**What to produce:** Count the lines of the records below that contain the string "width", treating uppercase and lowercase as different. Give only the number.

**The input:**
::::::::::

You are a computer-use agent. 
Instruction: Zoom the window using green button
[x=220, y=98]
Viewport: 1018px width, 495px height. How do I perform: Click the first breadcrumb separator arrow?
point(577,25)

::::::::::

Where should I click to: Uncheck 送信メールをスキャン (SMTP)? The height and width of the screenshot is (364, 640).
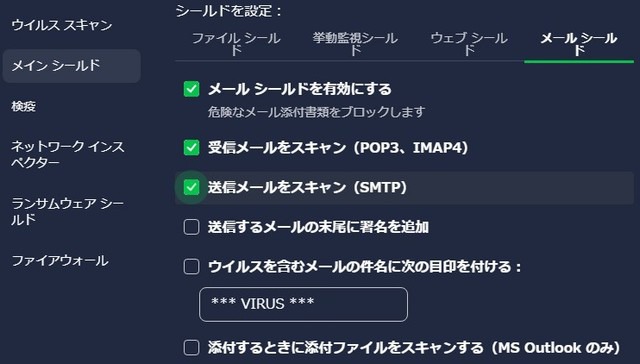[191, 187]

::::::::::

**Problem solution:** 2